Stored records

==============================

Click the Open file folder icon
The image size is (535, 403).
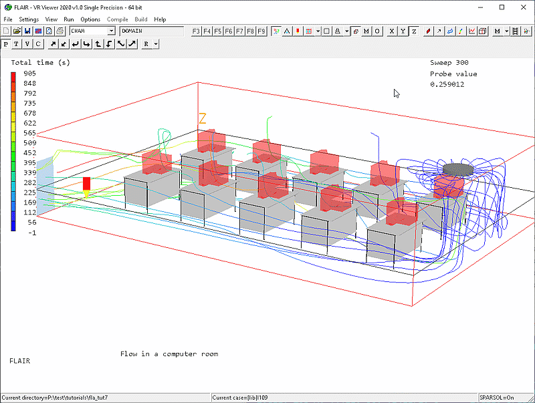point(17,31)
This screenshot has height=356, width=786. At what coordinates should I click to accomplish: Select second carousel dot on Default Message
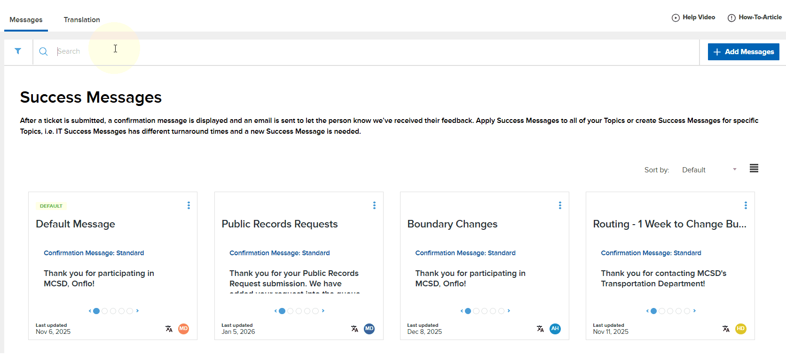pos(105,311)
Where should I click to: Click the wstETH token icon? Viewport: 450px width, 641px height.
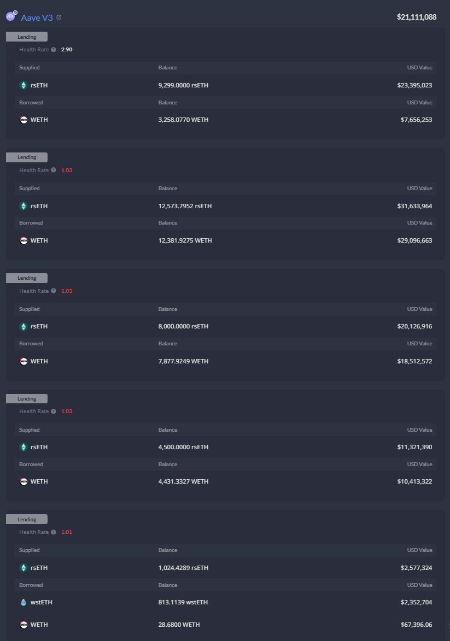click(24, 602)
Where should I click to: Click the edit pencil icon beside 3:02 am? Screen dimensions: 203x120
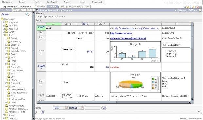click(200, 10)
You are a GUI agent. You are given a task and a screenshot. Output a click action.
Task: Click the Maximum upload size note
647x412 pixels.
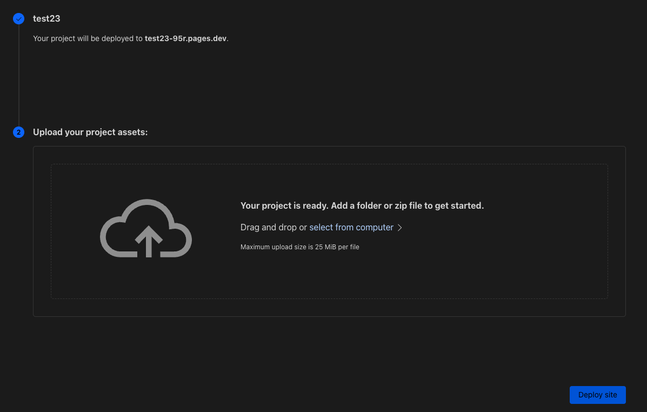tap(299, 247)
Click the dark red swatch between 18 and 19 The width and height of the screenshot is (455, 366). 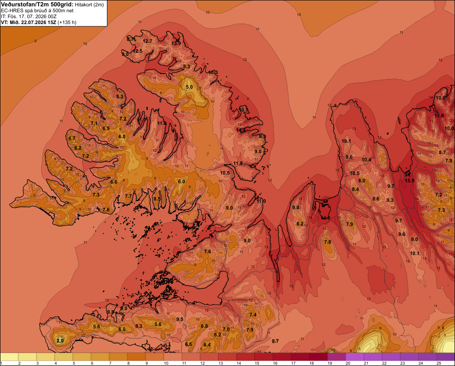[x=319, y=357]
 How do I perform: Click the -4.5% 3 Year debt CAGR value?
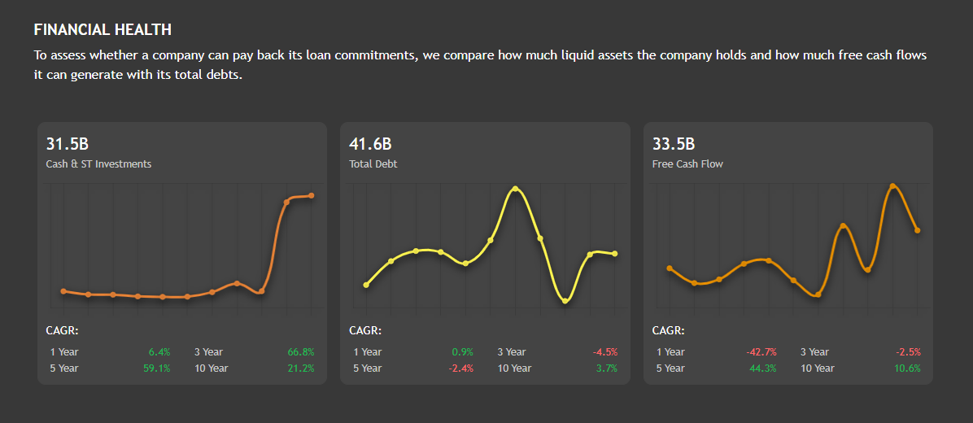click(x=604, y=352)
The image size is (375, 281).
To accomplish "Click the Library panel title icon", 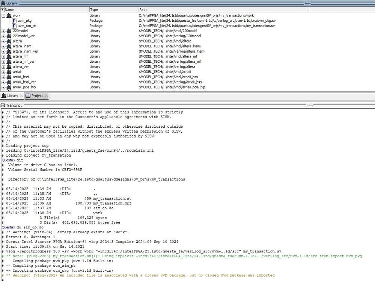I will pos(3,3).
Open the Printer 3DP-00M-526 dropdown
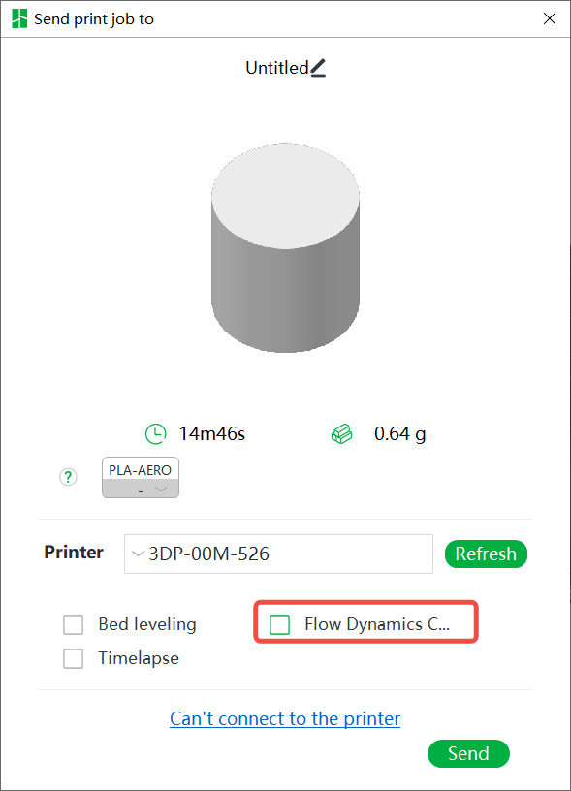Screen dimensions: 571x791 (x=278, y=554)
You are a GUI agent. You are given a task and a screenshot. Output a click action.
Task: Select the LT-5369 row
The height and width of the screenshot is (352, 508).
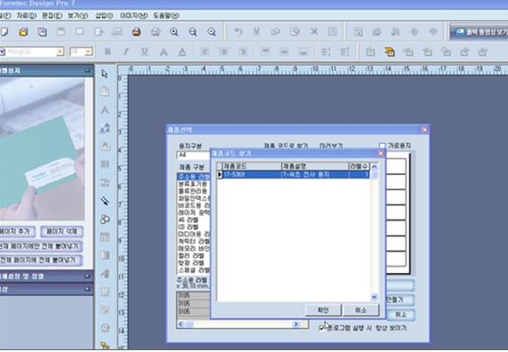point(294,174)
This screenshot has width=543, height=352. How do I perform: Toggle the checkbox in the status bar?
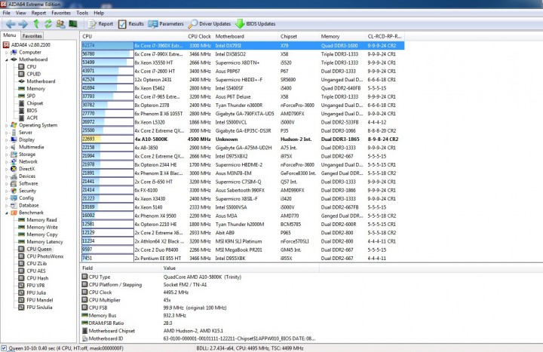click(4, 347)
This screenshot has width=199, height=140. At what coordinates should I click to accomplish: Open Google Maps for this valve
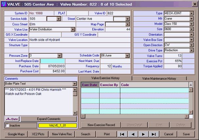(x=16, y=134)
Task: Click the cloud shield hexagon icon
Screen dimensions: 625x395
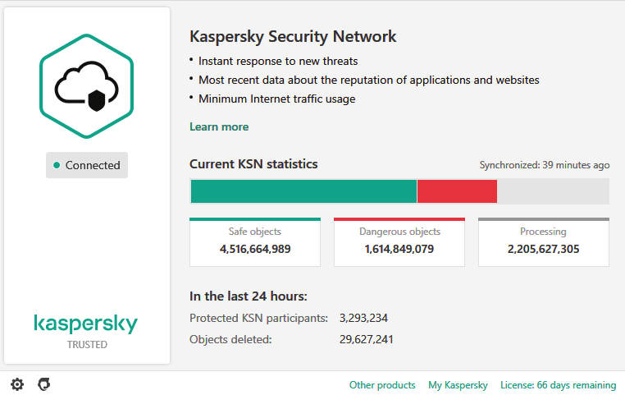Action: (87, 85)
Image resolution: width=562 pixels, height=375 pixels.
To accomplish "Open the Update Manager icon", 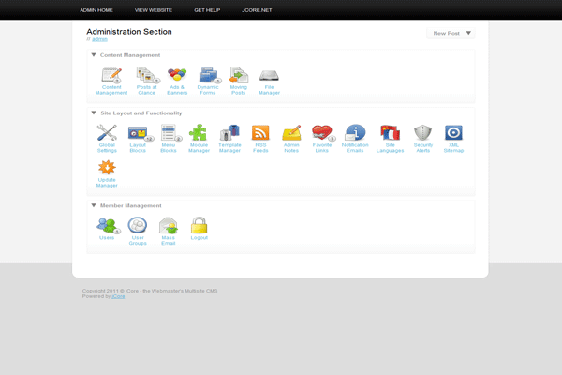I will tap(107, 169).
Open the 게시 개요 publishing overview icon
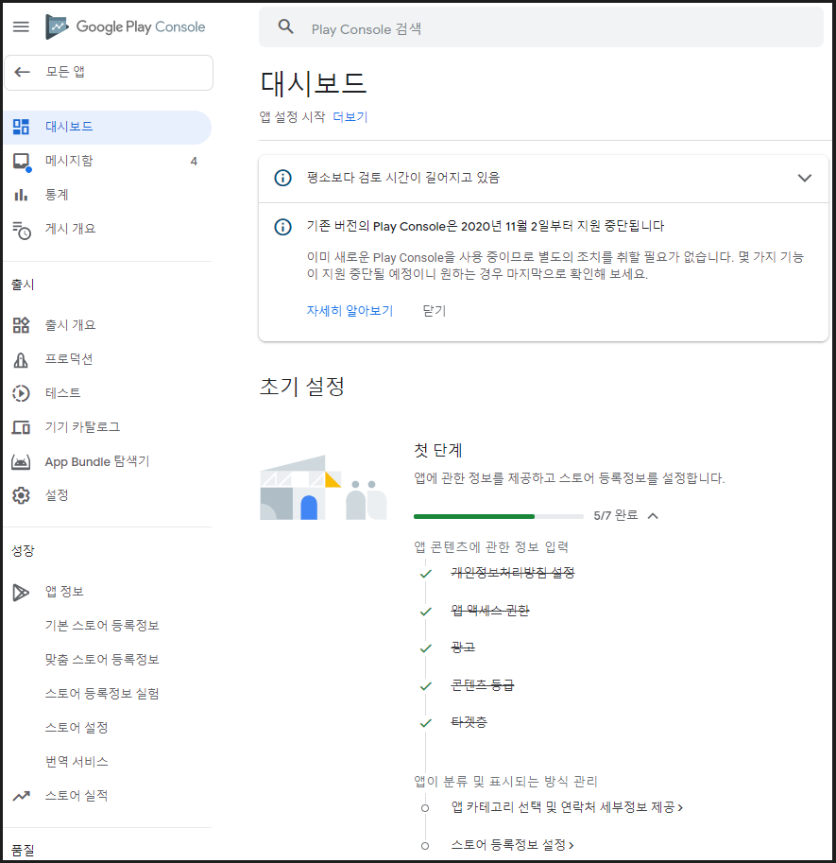Image resolution: width=836 pixels, height=863 pixels. click(21, 229)
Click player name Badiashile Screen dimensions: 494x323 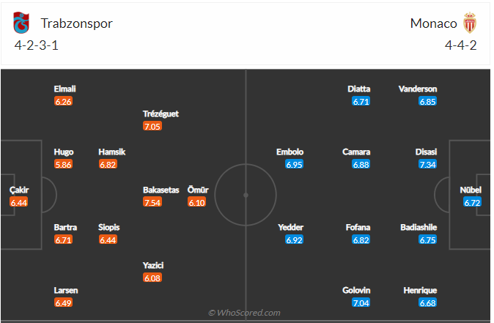(419, 227)
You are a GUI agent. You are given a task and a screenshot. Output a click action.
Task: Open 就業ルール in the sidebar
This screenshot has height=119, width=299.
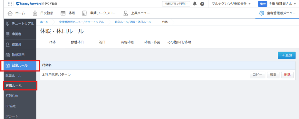13,76
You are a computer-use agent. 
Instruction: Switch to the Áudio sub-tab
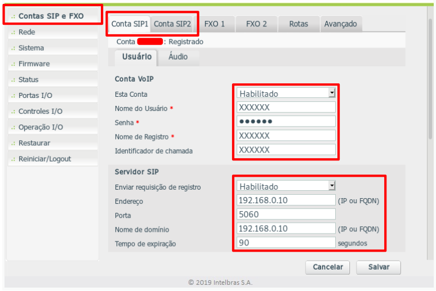[x=178, y=57]
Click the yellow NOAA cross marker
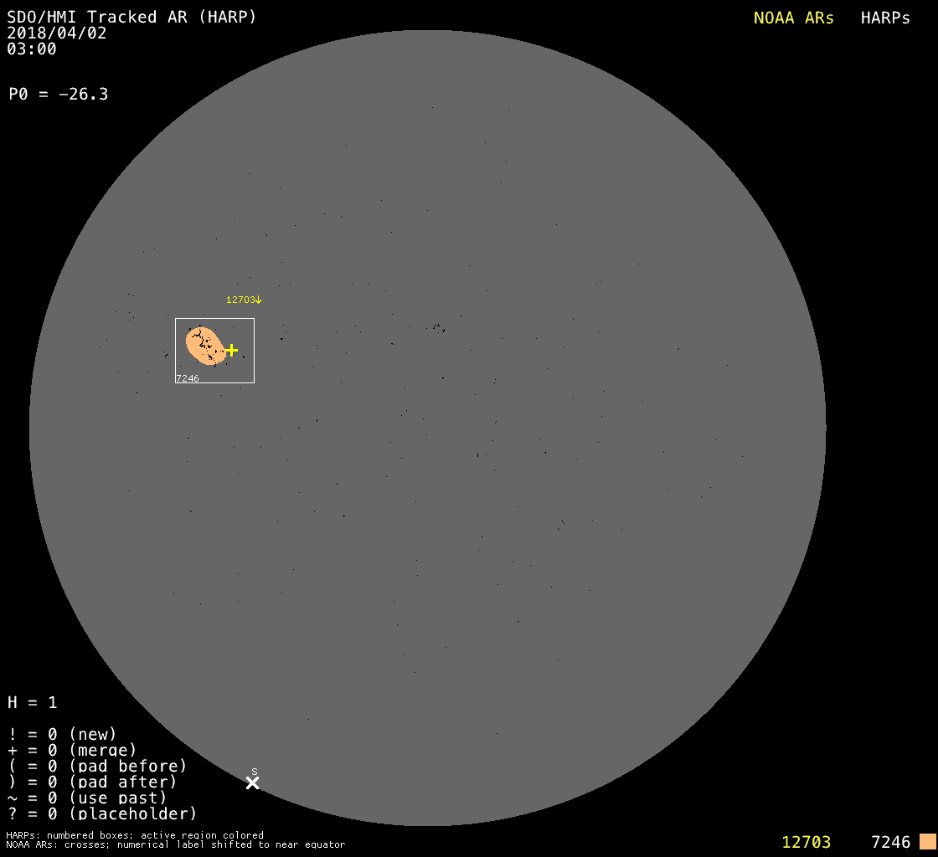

==============================

▶ The problem: Please restate the lines above exactly, starting at the first line of the data and stopping at the line containing "Task: Click the Maximum upload size note", which is included. Omit pictures.

▶ Task response:
Click the Open file folder icon
The image size is (535, 403).
point(17,31)
This screenshot has height=356, width=786. At what coordinates should I click to accomplish: Select second carousel dot on Default Message
pos(105,311)
Where should I click to: Click the wstETH token icon? Viewport: 450px width, 641px height.
click(24, 602)
Where should I click to: Click the edit pencil icon beside 3:02 am? Screen dimensions: 203x120
click(200, 10)
You are a GUI agent. You are given a task and a screenshot. Output a click action.
Task: Click the Maximum upload size note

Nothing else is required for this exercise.